Mary is a 36-year-old stay-at-home mother of four children. She is starting to become a bit bored with staying home, having done that for the past 15 years. Prior to having children, Mary worked in a credit union and enjoyed her job. She especially liked the precision of number crunching. She has carried this characteristic into her housekeeping chores. She tries to keep her home spotless, even with four children. She cleans the two bathrooms every day, vacuums, dusts, picks up toys, and performs various and sundry cleaning chores. Clutter and messiness bother her, and she is almost neurotic about cleaning. She is a perfectionist and knows it. All of her friends agree, but she is able to laugh at this quirk and not take herself too seriously.
Although maintaining a house with four children might seem overwhelming to others, Mary handles these chores fine and has time (sometimes while cleaning) to keep in close touch with her friends, especially with phone calls. Mary is continuously on the phone. Her friends are a very important part of her social support network, especially since she does not have coworkers with whom to interact and because her husband travels a lot for his job. Often, her friends seem more important to her than her spouse and she seems to have a better relationship with them than her husband. They describe her as being fiercely loyal, supportive, and talkative. They also know that she has a good heart. She is always willing to help another mom whose babysitter got sick by watching their child while she goes to work. If a friend is feeling overwhelmed about preparing for an upcoming party, she is willing to cook or bake something for them. You would never know from looking at her that Mary is such a warm and caring person. She actually looks a bit intimidating and angry, but that is just because her age is starting to show with somewhat deep lines between her eyes, which is mistaken for a frown. She is aware of this contradiction and is a bit self-conscious of her frown lines.

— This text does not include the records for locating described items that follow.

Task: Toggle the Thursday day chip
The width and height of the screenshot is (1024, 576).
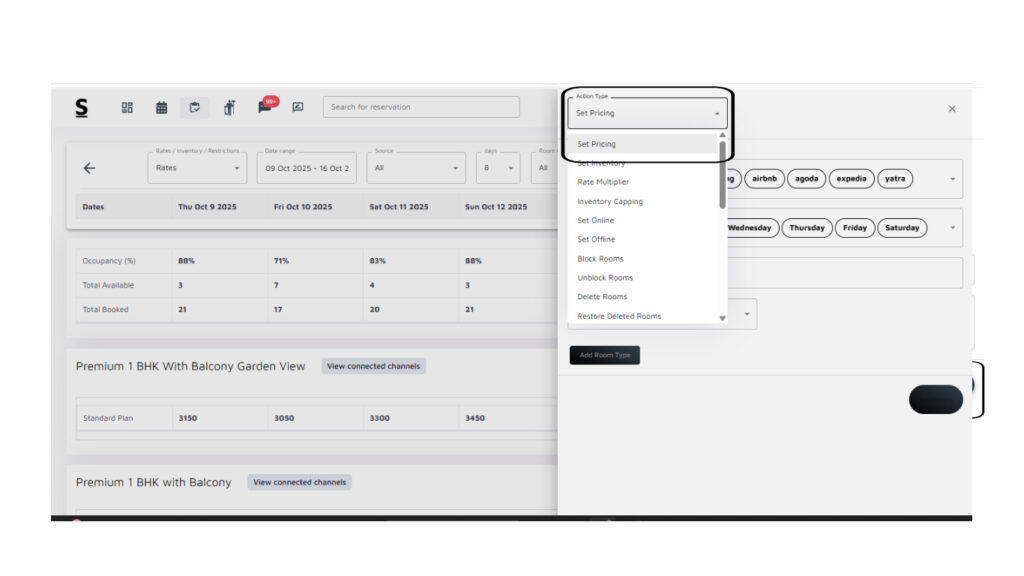Action: [x=806, y=228]
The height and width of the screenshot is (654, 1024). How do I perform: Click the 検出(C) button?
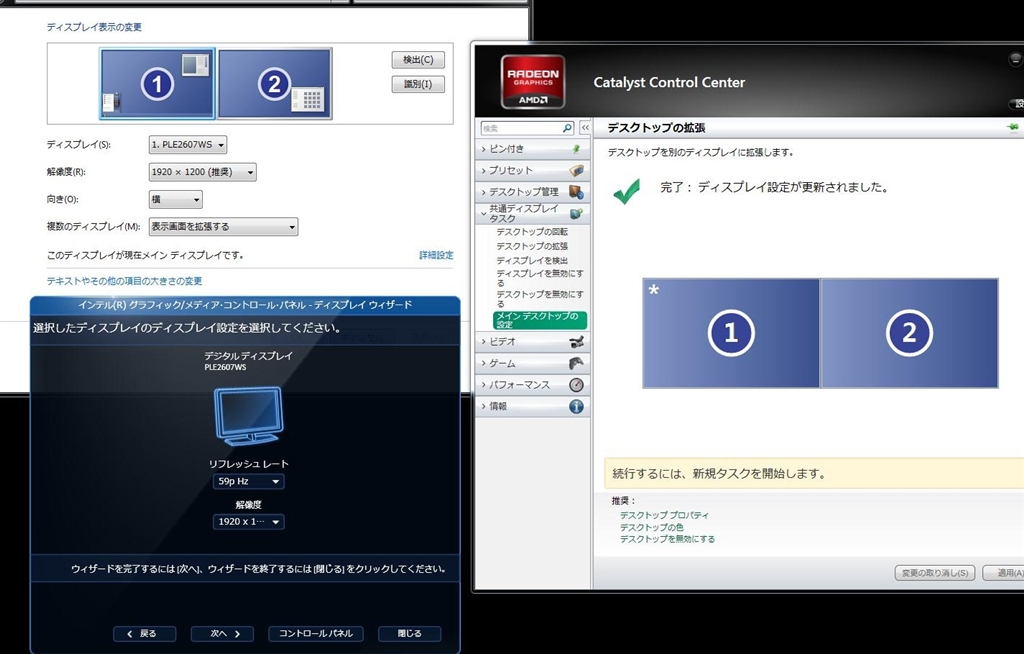point(417,60)
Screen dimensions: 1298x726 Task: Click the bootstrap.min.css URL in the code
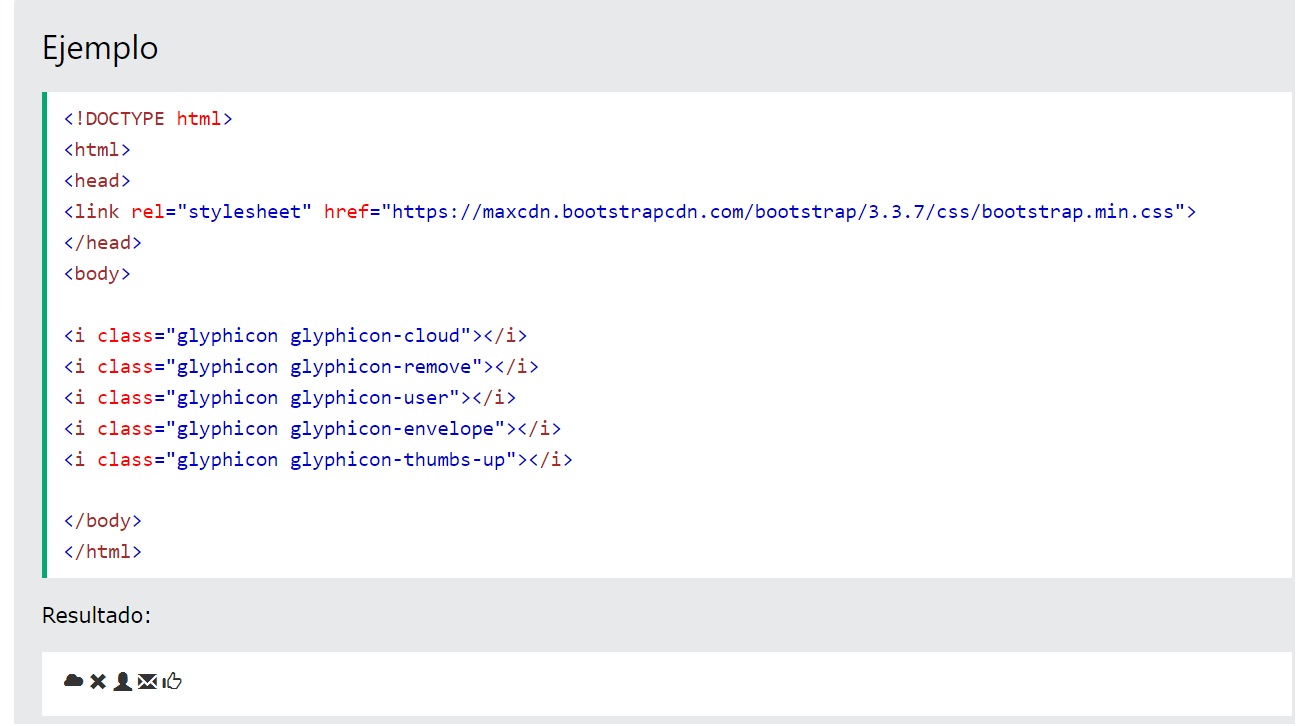point(787,212)
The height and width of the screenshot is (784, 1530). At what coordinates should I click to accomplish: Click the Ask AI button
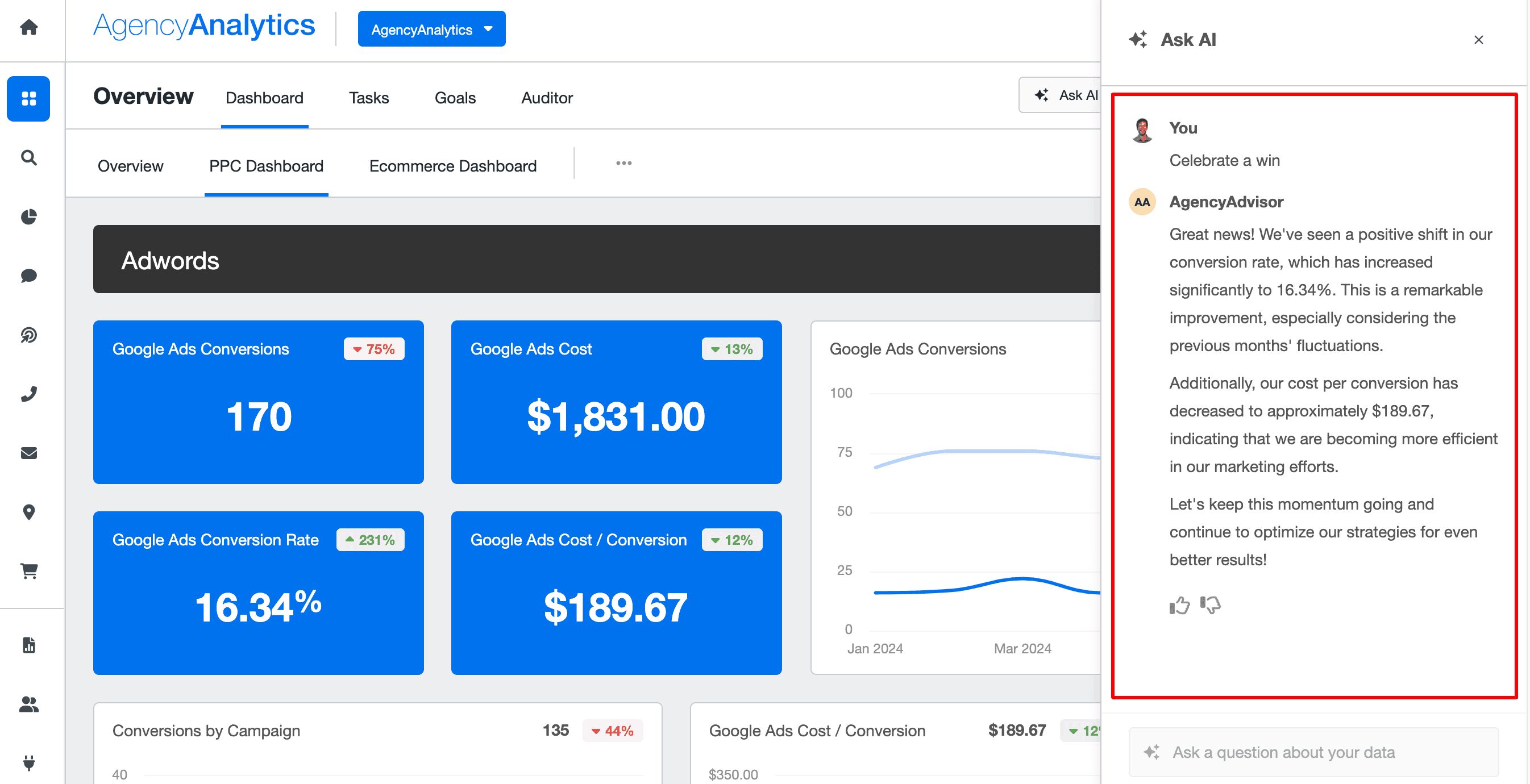tap(1063, 95)
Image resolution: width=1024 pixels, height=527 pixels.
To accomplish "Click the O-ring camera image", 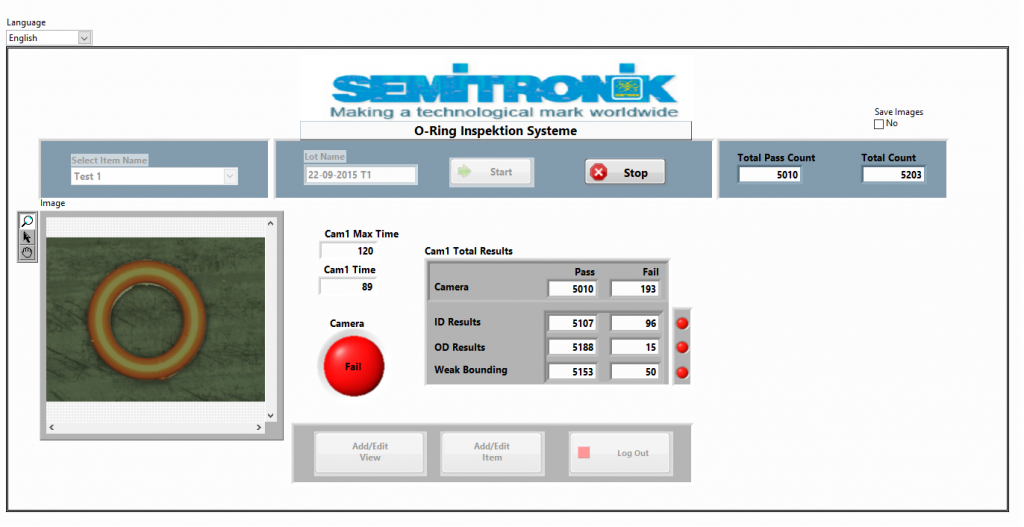I will [x=155, y=318].
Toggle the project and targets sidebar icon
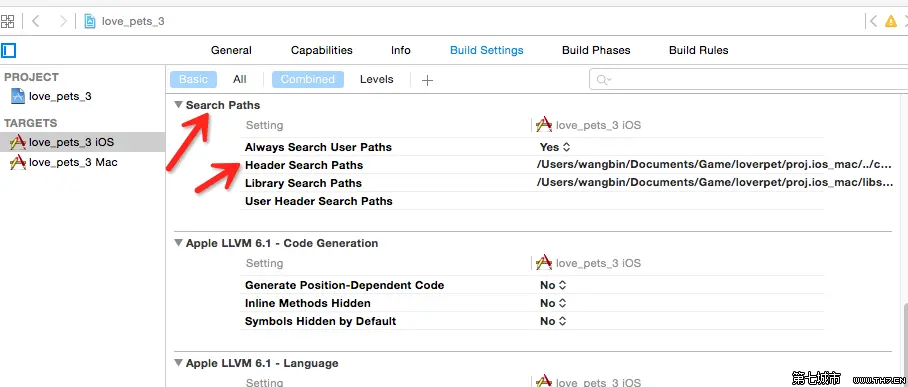This screenshot has height=387, width=908. click(x=8, y=51)
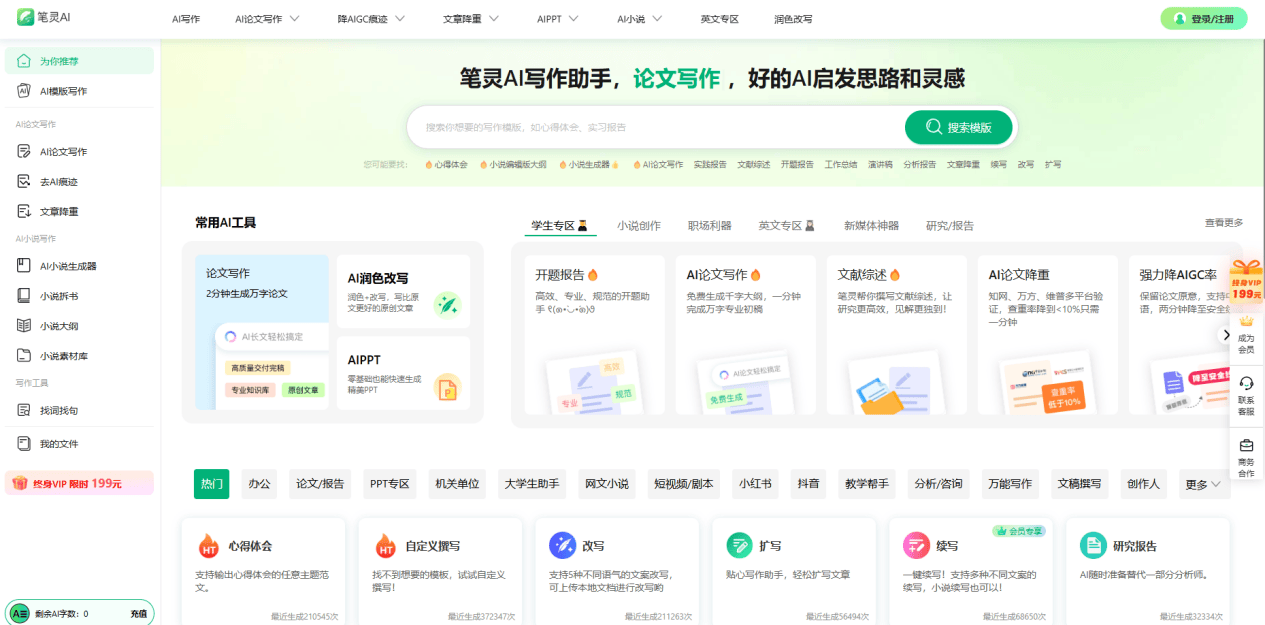Click the 联系客服 headset icon

pyautogui.click(x=1246, y=383)
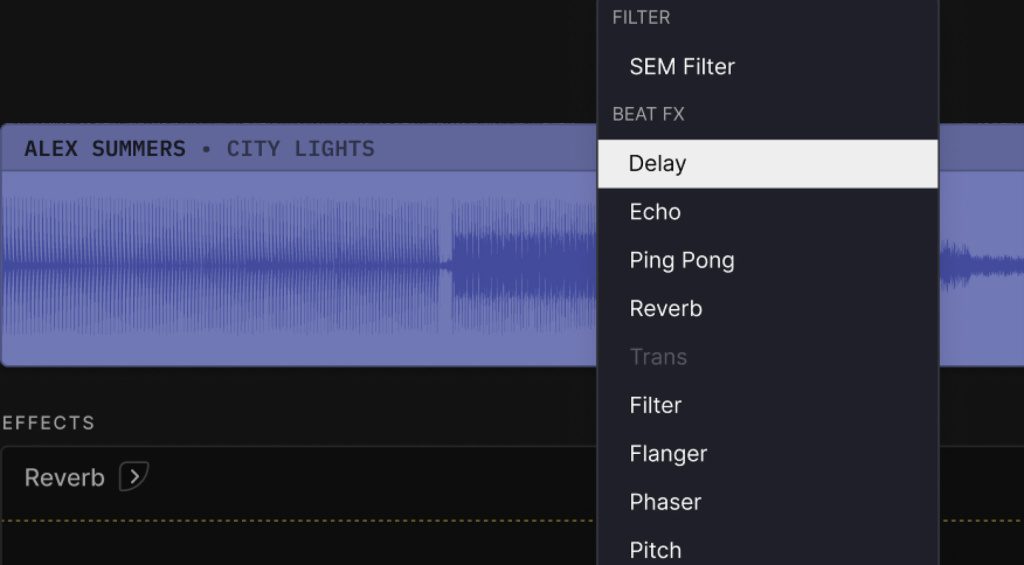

Mary is also insecure about not having attended college. Many of her friends graduated from college. Some even have doctorate degrees, but Mary never did. She does not think of herself as unintelligent, but she sees herself as uneducated and defers to others with a better education. Her friends see her as very intelligent, and they encourage her to pursue at least an associate’s degree mainly so she will feel better about herself. Mary is considering this possibility. It is something that she has always wanted to do. In particular, she is thinking about getting an associate’s degree in legal business studies and becoming a legal assistant after all of her children are in middle school. They will be old enough to not need her as much, but that is still two years away and she is nervous about this prospect because she has been out of school for so long.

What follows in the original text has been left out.